__Ejercicio__
¿Puedes editar las líneas desde la que contiene "In order to click on scroll-up-icon: ▲" hasta la que contiene "pyautogui.click(x=60, y=54)", sustituyendo "GUI agent" por "GUI assistant" sin cambiar nada más, y devolver solo esas líneas?

┄┄┄┄┄┄┄┄┄┄

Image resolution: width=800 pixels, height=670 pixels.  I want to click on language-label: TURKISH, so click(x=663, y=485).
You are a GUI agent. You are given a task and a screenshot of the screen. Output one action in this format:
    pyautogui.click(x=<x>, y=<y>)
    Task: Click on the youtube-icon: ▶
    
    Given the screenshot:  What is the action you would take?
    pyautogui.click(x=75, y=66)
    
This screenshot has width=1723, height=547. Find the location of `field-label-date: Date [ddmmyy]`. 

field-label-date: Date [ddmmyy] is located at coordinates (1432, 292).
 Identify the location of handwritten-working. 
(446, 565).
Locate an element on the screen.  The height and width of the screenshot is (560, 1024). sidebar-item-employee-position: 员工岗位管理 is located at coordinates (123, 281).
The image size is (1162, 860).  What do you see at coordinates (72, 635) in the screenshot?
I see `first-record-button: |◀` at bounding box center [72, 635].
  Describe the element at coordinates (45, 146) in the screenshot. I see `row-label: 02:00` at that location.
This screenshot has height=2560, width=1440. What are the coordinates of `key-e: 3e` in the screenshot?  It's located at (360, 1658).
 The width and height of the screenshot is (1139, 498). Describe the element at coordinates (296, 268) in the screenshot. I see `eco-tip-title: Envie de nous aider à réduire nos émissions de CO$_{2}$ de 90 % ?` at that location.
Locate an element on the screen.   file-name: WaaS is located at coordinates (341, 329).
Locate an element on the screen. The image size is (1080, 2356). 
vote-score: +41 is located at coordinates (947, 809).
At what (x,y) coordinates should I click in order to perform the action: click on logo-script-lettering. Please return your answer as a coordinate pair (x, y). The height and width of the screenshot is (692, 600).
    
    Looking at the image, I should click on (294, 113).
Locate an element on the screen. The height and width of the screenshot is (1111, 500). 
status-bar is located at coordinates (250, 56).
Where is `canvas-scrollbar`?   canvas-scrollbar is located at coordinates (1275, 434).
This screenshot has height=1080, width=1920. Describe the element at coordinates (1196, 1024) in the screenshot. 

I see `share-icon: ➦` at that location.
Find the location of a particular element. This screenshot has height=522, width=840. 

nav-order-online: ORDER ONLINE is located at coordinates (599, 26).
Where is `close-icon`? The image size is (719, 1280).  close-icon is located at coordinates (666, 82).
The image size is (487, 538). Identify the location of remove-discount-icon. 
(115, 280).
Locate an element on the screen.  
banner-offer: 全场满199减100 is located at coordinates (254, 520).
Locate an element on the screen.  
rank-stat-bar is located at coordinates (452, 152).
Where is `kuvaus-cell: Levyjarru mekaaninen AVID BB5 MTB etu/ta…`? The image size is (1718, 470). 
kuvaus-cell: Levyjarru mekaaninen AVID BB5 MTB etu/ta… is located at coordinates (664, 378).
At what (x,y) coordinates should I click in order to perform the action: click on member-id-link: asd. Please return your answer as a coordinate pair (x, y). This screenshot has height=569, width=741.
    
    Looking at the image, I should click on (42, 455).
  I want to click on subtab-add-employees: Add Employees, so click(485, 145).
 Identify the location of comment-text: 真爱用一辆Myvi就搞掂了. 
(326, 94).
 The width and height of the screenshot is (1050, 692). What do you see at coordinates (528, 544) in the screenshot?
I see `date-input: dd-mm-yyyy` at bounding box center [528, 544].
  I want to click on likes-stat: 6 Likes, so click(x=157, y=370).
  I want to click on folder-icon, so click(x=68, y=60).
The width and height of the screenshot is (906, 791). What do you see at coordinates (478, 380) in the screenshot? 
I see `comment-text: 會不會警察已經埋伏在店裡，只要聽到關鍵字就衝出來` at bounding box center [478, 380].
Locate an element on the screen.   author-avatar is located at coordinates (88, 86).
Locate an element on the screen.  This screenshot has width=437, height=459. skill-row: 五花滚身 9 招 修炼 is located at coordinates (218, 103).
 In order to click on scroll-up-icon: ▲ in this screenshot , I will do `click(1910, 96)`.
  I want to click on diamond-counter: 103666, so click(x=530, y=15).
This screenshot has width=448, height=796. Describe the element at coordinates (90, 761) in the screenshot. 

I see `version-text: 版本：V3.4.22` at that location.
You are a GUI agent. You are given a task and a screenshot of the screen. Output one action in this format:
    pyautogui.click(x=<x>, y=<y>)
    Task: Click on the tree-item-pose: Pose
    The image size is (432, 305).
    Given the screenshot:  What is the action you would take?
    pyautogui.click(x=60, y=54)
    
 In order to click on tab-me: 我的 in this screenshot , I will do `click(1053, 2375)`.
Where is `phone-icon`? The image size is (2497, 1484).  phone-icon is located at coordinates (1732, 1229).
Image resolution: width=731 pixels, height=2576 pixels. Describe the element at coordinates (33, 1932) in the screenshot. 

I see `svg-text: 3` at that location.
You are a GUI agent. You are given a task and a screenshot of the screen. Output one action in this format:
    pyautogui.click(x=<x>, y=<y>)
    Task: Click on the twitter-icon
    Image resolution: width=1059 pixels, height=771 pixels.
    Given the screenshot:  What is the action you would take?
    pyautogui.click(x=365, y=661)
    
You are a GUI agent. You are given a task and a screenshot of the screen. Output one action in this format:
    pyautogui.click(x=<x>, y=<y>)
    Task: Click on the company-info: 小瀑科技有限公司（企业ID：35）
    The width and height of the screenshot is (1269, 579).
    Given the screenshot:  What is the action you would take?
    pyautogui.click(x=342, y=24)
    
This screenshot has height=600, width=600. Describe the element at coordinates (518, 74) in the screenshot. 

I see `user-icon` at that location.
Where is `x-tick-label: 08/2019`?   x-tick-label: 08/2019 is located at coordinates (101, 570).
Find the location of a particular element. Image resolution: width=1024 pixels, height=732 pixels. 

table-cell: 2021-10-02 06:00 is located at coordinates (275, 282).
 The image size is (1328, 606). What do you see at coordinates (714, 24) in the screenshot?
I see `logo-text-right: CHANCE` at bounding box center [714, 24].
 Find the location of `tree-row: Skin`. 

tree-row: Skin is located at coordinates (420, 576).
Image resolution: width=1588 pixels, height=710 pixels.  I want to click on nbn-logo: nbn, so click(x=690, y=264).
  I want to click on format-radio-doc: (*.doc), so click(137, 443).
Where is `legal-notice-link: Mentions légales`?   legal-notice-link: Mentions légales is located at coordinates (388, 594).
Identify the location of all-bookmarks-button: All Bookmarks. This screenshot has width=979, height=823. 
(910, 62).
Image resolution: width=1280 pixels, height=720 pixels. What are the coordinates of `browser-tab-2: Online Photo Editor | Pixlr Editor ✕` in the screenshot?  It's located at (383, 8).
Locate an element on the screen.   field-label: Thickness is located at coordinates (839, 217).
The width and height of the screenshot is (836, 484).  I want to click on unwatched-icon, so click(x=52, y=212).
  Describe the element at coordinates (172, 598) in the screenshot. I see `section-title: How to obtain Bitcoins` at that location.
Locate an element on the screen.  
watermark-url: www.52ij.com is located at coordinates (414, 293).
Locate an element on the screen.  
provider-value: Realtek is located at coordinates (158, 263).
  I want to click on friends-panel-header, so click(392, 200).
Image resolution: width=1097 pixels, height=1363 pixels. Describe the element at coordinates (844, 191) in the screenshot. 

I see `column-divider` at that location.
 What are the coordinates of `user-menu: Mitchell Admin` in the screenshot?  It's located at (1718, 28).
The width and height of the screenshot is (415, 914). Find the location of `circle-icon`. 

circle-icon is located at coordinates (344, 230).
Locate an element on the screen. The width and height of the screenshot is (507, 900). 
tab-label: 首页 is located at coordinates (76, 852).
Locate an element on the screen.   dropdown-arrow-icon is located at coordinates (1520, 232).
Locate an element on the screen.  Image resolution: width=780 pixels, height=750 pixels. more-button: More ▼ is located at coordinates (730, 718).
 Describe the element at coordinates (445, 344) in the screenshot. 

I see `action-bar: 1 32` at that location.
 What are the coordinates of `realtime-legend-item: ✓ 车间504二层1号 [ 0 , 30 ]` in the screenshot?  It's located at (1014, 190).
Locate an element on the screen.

┄┄┄┄┄┄┄┄┄┄

__Resultado__
 In order to click on scroll-up-icon: ▲ in this screenshot , I will do `click(1910, 96)`.
  I want to click on diamond-counter: 103666, so click(x=530, y=15).
This screenshot has width=448, height=796. Describe the element at coordinates (90, 761) in the screenshot. 

I see `version-text: 版本：V3.4.22` at that location.
You are a GUI assistant. You are given a task and a screenshot of the screen. Output one action in this format:
    pyautogui.click(x=<x>, y=<y>)
    Task: Click on the tree-item-pose: Pose
    The image size is (432, 305).
    Given the screenshot:  What is the action you would take?
    pyautogui.click(x=60, y=54)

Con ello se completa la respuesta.